§ Work request
Given the material below, return only the lines starting at the line with "Task: Select the Endorphina category tab" and ending at the line with "Image resolution: width=1024", exactly as they appear.

§ Task material
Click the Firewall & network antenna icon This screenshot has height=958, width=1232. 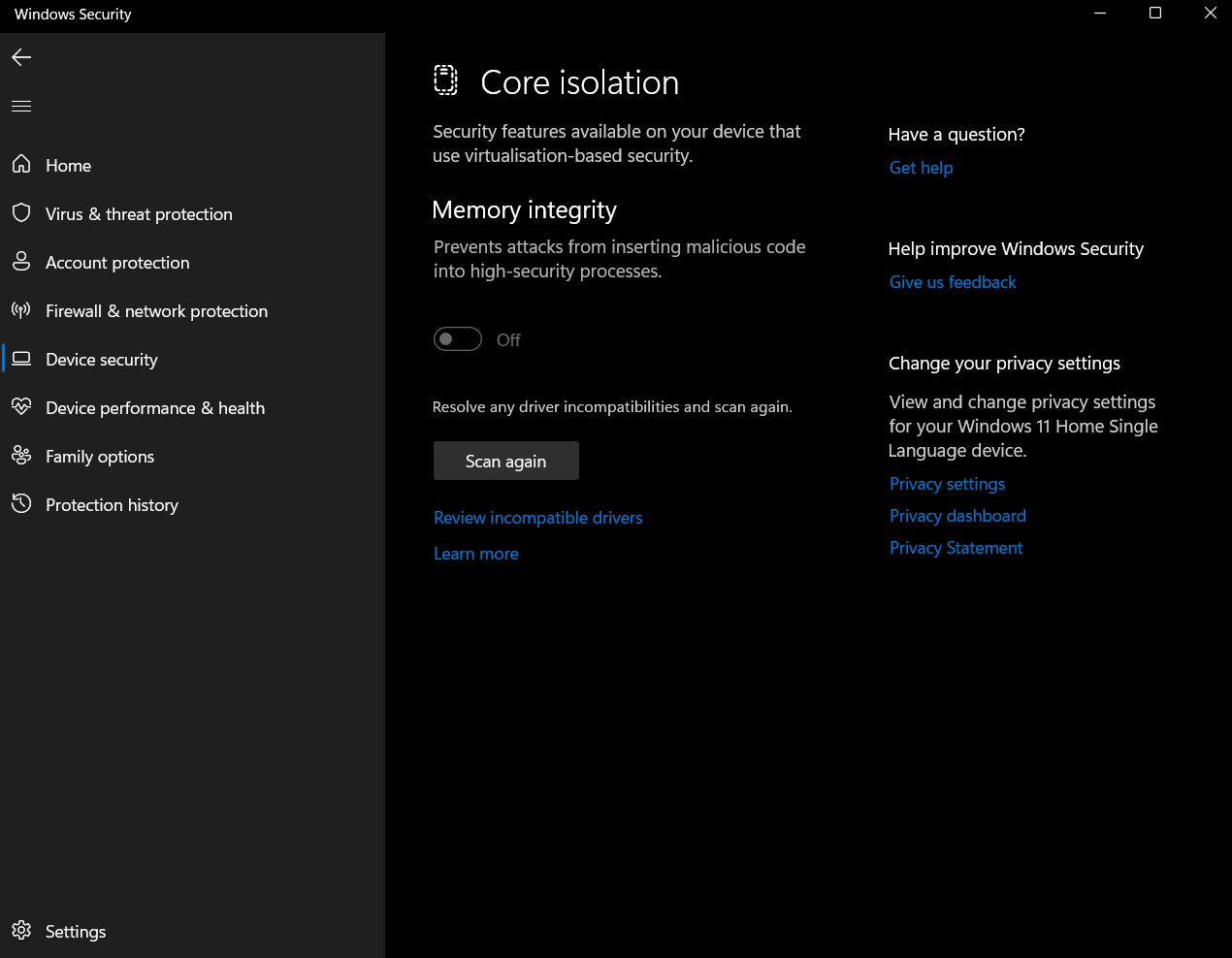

--

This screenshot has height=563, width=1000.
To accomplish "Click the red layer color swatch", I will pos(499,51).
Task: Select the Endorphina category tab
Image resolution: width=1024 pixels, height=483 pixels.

==

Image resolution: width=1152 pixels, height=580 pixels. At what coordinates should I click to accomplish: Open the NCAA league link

§ Answer for the task
Task: Select the Endorphina category tab
Image resolution: width=1024 pixels, height=483 pixels.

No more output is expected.